Terri Spezzano loads fresh fruit and vegetables in an afterschool 'farmers market' in Turlock.
Rates of obesity are leveling off and nutrition experts are hoping rates will decline this decade, says Terri Spezzano, UC Cooperative Extension advisor in Stanislaus County. Spezzano was featured in the Modesto Bee's "Monday Q&A" today.

Spezzano shared tips about increasing the amount of fruits and vegetables in the diet and the importance of developing a regular exercise routine.

The mother of two young sons, Spezzano said they sit down together on Sundays with grocery store ads and plan the week's meals.

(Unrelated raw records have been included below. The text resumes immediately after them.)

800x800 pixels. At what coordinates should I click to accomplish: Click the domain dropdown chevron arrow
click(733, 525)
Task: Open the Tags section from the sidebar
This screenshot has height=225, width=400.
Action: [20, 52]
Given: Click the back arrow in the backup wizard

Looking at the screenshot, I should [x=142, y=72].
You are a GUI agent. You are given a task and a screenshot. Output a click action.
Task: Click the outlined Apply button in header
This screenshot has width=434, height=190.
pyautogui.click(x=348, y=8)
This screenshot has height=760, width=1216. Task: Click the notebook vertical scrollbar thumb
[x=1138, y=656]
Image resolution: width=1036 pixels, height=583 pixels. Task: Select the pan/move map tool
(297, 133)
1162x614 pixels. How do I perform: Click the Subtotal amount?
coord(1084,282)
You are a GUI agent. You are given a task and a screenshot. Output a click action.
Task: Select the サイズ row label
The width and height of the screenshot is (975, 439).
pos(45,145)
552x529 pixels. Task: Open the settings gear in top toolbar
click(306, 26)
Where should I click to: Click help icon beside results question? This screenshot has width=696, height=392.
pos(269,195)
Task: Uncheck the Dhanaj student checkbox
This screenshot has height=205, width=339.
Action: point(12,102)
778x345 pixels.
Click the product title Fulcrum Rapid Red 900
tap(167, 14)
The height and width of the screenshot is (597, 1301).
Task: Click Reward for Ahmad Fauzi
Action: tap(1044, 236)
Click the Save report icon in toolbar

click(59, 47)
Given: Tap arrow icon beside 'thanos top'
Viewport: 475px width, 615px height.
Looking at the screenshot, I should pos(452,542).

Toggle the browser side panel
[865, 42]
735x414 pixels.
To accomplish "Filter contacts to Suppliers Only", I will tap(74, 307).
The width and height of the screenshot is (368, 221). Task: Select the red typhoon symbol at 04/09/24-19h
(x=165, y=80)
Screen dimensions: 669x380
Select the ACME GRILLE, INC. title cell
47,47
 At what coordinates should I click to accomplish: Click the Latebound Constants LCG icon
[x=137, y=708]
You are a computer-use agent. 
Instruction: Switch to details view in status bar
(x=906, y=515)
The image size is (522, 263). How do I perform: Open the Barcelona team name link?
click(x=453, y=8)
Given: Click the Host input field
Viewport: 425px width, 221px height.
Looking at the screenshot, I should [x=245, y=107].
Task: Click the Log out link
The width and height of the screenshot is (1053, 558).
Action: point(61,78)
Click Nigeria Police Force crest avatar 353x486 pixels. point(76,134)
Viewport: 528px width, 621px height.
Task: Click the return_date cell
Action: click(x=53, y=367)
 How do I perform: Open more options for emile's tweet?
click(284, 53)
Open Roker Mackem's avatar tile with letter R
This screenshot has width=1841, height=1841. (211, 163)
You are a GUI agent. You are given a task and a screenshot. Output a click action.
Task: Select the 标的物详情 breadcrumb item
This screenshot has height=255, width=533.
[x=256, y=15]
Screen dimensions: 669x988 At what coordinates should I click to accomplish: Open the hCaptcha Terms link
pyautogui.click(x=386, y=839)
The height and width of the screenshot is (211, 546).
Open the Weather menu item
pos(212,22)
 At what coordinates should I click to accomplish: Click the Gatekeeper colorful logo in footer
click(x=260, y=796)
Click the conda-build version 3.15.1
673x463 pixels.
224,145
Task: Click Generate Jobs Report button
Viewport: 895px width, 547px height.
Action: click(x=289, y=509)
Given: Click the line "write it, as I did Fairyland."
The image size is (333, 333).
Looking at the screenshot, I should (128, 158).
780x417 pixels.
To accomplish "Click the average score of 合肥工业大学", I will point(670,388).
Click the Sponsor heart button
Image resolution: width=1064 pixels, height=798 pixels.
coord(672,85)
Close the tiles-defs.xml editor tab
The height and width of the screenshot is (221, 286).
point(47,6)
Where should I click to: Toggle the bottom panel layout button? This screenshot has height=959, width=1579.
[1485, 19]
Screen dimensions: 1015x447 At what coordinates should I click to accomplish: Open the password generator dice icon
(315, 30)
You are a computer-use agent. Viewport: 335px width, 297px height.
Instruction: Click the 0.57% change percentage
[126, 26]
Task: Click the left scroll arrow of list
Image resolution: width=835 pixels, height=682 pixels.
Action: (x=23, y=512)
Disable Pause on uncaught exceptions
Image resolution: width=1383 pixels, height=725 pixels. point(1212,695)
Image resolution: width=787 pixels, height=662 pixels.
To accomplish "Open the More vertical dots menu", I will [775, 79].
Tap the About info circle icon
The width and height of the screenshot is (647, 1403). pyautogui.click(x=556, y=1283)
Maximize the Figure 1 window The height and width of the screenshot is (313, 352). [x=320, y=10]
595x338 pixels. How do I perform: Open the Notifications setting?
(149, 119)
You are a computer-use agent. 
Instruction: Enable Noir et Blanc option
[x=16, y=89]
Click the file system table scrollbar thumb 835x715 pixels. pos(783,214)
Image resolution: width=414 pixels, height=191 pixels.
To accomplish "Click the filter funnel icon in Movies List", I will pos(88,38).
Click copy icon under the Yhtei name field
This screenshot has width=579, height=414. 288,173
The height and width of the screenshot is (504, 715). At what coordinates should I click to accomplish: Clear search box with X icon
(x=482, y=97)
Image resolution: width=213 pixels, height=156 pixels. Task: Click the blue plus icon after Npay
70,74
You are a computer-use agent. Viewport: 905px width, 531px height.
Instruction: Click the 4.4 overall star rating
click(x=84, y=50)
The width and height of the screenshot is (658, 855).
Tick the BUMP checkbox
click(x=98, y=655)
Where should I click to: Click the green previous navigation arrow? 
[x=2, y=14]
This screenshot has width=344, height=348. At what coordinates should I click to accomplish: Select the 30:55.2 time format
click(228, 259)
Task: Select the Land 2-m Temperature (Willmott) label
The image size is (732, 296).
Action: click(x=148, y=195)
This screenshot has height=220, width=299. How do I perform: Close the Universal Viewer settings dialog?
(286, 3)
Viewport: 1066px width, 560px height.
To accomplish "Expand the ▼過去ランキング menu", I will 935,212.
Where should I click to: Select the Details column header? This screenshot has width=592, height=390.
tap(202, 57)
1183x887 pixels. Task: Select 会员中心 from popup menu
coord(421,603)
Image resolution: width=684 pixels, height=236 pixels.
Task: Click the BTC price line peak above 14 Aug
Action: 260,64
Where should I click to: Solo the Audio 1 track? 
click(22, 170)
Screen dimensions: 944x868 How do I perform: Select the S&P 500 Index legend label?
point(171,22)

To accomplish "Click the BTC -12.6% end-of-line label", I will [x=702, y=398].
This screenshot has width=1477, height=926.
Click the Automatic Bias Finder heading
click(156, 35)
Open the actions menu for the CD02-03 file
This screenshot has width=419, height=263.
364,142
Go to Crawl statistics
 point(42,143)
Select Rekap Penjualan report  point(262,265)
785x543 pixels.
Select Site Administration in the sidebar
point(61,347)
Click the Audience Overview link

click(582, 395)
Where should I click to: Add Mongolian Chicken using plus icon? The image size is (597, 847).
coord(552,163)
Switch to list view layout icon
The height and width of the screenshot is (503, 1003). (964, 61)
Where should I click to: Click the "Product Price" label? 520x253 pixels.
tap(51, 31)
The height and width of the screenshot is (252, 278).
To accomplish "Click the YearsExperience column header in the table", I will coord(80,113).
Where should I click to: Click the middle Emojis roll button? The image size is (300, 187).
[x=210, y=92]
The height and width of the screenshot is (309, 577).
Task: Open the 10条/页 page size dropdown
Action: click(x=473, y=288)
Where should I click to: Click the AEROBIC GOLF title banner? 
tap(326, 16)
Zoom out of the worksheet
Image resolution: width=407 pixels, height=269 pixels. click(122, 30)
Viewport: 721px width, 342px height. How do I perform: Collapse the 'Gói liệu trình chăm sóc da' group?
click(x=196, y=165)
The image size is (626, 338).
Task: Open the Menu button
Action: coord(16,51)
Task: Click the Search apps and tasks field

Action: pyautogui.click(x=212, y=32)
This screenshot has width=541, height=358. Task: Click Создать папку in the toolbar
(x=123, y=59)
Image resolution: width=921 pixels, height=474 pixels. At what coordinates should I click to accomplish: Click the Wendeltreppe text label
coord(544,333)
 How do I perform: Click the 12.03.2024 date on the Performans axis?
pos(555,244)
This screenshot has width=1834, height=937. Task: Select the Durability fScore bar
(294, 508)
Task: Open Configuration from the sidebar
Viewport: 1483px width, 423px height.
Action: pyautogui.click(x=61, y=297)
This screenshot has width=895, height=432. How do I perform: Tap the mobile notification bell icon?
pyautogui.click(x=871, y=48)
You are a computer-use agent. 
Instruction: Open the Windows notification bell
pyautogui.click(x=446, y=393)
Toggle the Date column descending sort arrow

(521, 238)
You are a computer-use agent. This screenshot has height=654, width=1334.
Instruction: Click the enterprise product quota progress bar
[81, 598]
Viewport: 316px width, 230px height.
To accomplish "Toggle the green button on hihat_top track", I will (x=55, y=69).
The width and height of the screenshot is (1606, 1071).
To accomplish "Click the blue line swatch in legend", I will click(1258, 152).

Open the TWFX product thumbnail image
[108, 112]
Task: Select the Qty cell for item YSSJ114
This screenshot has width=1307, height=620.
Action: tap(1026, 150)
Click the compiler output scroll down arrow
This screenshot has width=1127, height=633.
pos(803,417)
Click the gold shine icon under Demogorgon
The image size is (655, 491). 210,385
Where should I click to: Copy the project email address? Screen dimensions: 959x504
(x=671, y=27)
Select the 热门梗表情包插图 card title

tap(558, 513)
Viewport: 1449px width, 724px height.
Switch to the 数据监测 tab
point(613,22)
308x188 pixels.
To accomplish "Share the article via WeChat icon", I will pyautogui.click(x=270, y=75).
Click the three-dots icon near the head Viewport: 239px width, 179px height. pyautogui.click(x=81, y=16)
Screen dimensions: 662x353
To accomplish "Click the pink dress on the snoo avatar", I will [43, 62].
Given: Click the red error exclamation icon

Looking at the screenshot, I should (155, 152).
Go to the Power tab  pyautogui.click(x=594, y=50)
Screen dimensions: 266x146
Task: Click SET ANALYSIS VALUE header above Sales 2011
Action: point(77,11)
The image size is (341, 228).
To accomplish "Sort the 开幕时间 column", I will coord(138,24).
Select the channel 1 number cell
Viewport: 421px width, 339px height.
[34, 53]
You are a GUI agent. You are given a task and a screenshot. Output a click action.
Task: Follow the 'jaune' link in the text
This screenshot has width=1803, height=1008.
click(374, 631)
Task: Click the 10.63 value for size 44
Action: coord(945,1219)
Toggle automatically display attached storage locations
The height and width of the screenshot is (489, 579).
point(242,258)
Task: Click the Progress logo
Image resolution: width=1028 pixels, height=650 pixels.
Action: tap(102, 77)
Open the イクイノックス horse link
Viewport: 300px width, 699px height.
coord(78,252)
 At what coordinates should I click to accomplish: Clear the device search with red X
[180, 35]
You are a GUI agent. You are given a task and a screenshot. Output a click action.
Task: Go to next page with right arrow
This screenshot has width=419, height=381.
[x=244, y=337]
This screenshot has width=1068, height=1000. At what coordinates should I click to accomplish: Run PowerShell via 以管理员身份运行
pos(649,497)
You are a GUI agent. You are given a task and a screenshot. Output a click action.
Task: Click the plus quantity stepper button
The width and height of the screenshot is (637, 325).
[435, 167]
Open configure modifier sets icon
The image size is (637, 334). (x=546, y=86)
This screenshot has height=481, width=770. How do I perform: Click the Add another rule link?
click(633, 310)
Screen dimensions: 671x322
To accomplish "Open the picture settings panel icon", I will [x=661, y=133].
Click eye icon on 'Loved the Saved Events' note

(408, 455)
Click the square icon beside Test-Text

"We love the summer because it is so much easier to get fresh fruit and vegetables," Spezzano said. "We grow our own vegetables and go to the farmers' market on Saturday and that helps us plan meals also."

The Fresno Bee sought information from UCCE for a front-page story that appeared Monday about food waste. Americans throw away 90 billion pounds of food a year, the newspaper reported.

Ginnie Nash, UCCE nutrition education program manager, suggested buying only what you need. It sounds obvious, writer Bethany Clough acknowledged in the article, but buying too much is one of the biggest sources of food waste.

"We get busy. It's tough," Nash said. Plan meals on paper and see what's in the refrigerator and cupboard before going shopping.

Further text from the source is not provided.